I have also found that it is one of the things that very few people consider when evaluating their crochet work, people consider the pattern, the yarn, even their ability before considering the tool that was used to make it. However there are differences between hook, aside from how it feels in your hand that can affect how you stitches looks.
The main parts of a hook, are well first of the hook. Is it an in-line or a taper hook? An in-line is essentially a tube, nice and smooth that has a slit cut into it, while a taper has a shaft that gets smaller as it approaches the hook, then gets larger again at the head of the hook. The most common hooks on the market that reflect this are the Susan Bates- inline, and Boye- taper.
The biggest difference I have found with these hooks and my stitches come into play when working stitches that have several yarn overs or “loops” to pull through, such as a bullion stitch. (A bullion stitch can have a several yarn overs, in some cases 10, before pulling through all the loops on the hook). For me the taper makes it difficult to keep these loops even when pulling through, and I have a tendency to fit it a bit to get all the loops off, while an in-line hook seems a bit easier.
Yet the gentle increase of a taper hook in general helps me to enlarge loops that might be getting to tight to pull through, simply by sliding the hook up the shaft. It gives me a bit more flexibility when transitioning between various stitch techniques, especially where stitches can inadvertently be pulled tighter. Whereas an in-line does not give me as much variety and option in this area.

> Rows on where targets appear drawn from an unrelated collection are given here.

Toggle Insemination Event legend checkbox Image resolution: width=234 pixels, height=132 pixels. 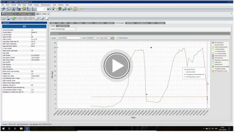(x=213, y=56)
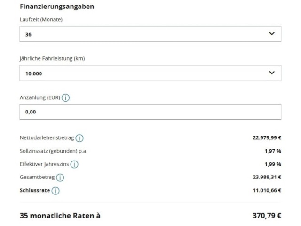Image resolution: width=301 pixels, height=226 pixels.
Task: Click the Finanzierungsangaben heading
Action: 57,7

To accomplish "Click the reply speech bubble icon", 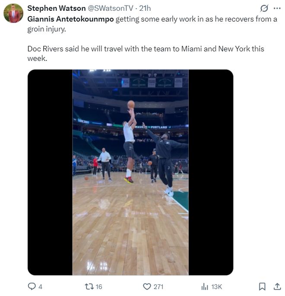I will pyautogui.click(x=32, y=286).
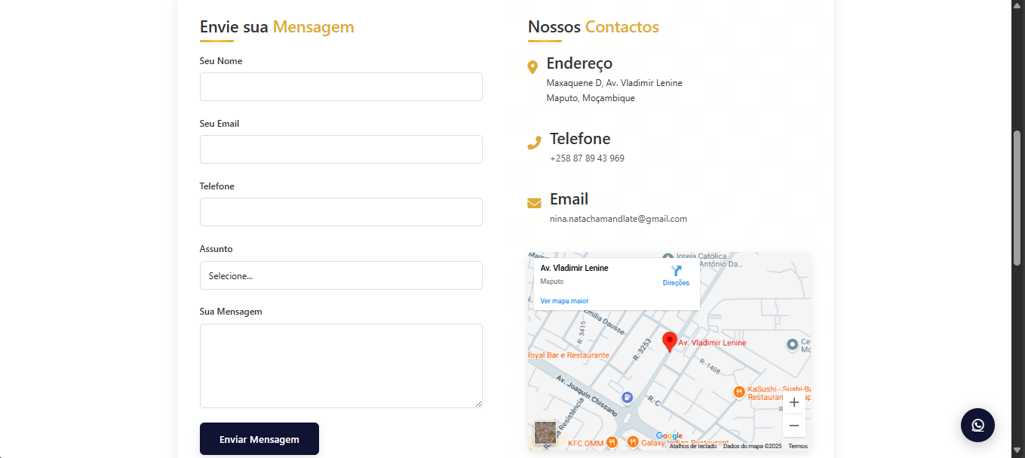Screen dimensions: 1025x458
Task: Switch to satellite view thumbnail
Action: [x=545, y=432]
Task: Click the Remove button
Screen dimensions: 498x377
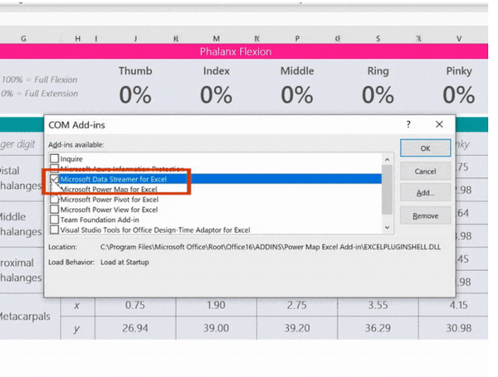Action: click(x=425, y=215)

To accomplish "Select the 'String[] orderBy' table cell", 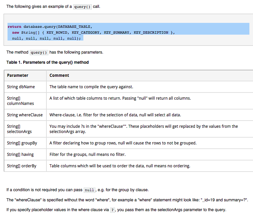I will (25, 166).
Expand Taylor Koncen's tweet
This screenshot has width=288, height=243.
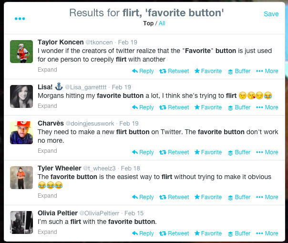(x=47, y=70)
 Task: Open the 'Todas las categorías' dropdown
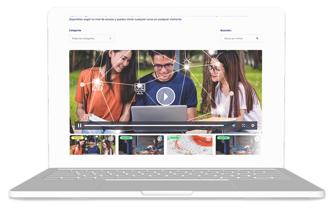[x=91, y=38]
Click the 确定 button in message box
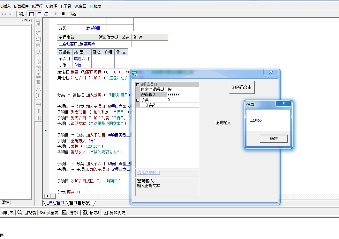The image size is (339, 239). (x=274, y=139)
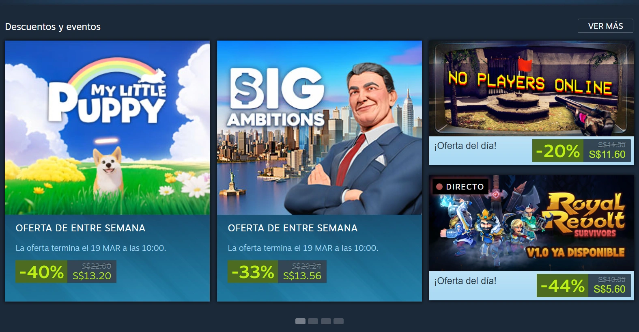Open Royal Revolt Survivors banner
Screen dimensions: 639x332
[x=531, y=223]
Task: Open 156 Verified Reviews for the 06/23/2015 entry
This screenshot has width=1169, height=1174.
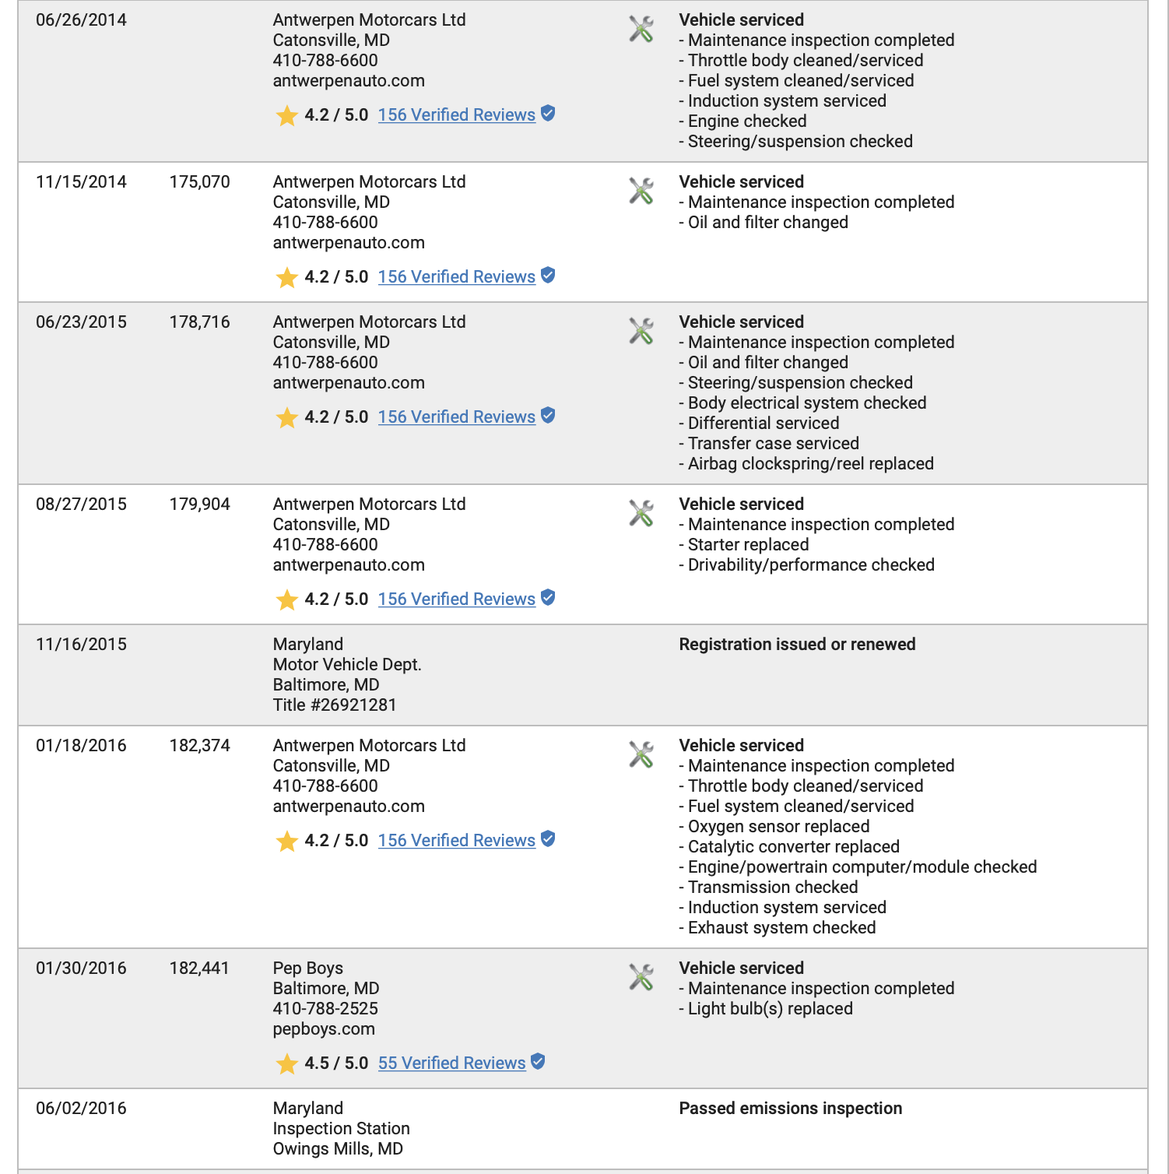Action: pos(457,417)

However, if the taper is too great, giving a large finger support that creates a larger increase in the taper I find that my loops become a bit more inconsistent when working decreases or clusters. Where I have to keep loops from other stitches on the hook to be worked off together, the large taper prevents the loop from being easily adjusted on the hook, and instead makes one of the loops tight while the other end are a bit loose.
So just this one difference in hooks, the simple shaft, either in-line or taper, can affect my work and my look. There are other factors, but this is just one that relates to my current projects. Never be afraid to try a different style hook, you might learn some subtle differences for yourself too.